**GOAL OF THE EXERCISE:** Review the listing and copy each line that holds the word "computer".
((
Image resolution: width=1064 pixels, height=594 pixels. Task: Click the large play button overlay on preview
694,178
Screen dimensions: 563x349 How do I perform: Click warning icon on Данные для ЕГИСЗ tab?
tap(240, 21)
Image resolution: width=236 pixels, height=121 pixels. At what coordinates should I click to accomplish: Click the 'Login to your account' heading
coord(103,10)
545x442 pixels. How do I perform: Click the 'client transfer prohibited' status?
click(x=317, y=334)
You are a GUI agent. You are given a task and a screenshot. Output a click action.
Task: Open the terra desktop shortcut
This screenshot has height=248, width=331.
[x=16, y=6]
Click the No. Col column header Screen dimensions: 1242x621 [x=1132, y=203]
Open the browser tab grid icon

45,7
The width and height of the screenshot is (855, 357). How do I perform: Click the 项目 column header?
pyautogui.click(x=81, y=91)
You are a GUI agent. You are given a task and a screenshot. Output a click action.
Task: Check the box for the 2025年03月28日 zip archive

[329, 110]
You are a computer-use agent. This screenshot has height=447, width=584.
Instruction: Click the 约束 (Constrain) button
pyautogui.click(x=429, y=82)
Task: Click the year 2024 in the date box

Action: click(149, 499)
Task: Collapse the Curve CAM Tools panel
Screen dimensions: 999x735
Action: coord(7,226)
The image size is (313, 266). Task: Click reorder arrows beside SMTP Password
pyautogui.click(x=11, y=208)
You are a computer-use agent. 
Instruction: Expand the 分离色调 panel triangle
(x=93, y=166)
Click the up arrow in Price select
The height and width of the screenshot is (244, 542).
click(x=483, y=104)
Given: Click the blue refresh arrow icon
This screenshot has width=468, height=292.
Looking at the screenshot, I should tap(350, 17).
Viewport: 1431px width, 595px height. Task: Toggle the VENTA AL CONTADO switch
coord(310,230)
))
**ANSWER SPACE:**
You are a computer-use agent. This screenshot has height=447, width=584.
You are a computer-use agent. 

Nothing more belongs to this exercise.